Shut. Down. EVERYTHING!

I’m now working at home instead of going into the office.

There’s been an outbreak of something new called Wuhan coronavirus, about which one can easily found out more on Google (and most likely will be able to do so in the forseeable future). It’s affected a large and growing number of people, and lots of people have already died from it, but officials in China have been doing their level best to contain the contamination, mainly by banning travel.

Well, they started out by trying to cover it up and arresting journalists who dared to print any stories about it, but eventually the authorities came around and decided to acknowledge that it’s a proper problem.
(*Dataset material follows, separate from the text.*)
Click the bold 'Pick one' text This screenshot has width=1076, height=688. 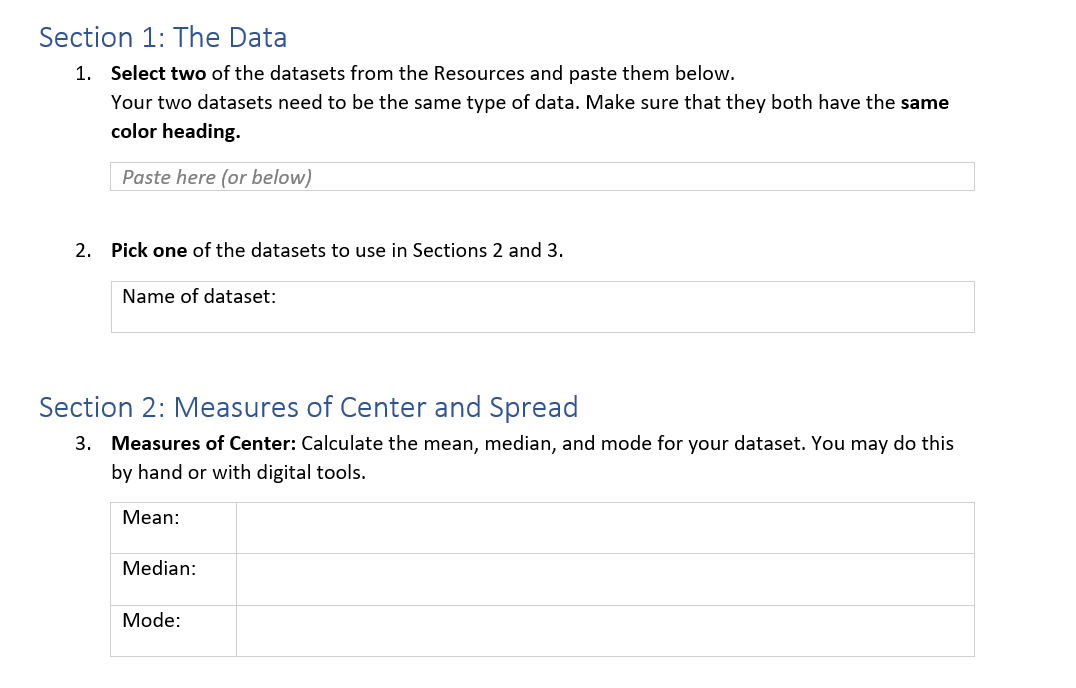pos(149,250)
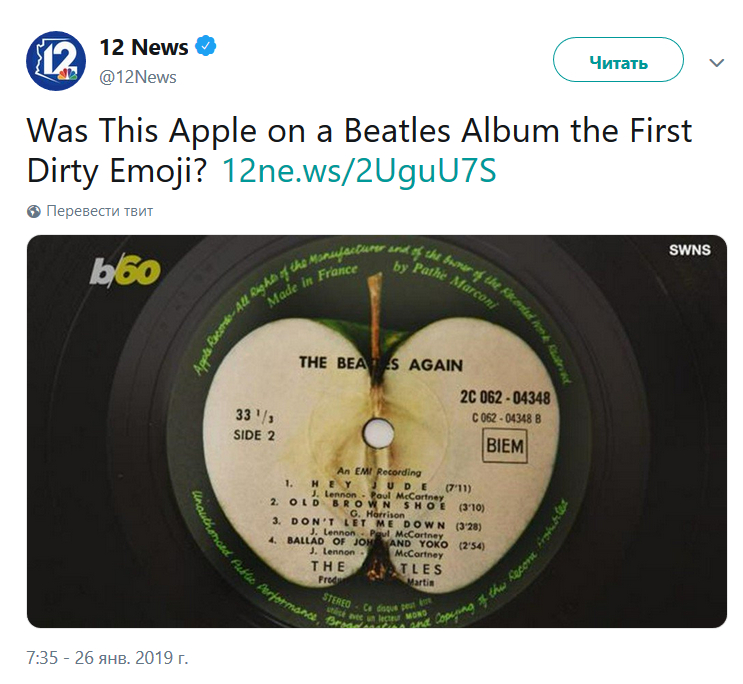Click the spindle hole of the record
The height and width of the screenshot is (684, 743).
(378, 432)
I work at a company that has a history of wildly overreacting to problems both major and minor. This time, they’ve decided to overreact to the Wuhan coronavirus, which has so far claimed one victim in Japan (not even a fatality–just someone who got a bit sick, and was caught by thermal sensors at Narita Airport, so the victim gets to enjoy a stay in Narita’s quarantine hospital), by imprisoning all of their employees at home for at least a couple of weeks.

Their reasoning for this is, of course, better safe than sorry, but they bolster their reasoning by saying that when there was a big earthquake in 2011, everyone did a perfectly good job of working from home for several months, during which the company continued perfectly normal operations.

Which makes me wonder why they bother even having offices at all. Let alone the hellish cram-as-many-bodies-into-the-tiniest-possible-space offices that they’ve been developing. Just let everyone work from home, all the time, as a completely routine thing. If the company can work just as well after a disaster with everyone working at home, could it not also work just as well not after a disaster?

Anyway, the company is now in disaster mode, despite the lack of an actual disaster. Maybe their decision to treat this as a disaster-in-the-making will ultimately be justified, because maybe this whole thing will turn into a proper disaster.

For my part, though, I’m going to enjoy the peace and quiet of not working in an overcrowded prison, with everyone else having meeting around me (or, as management no doubt thinks of it, “access to collaboration”).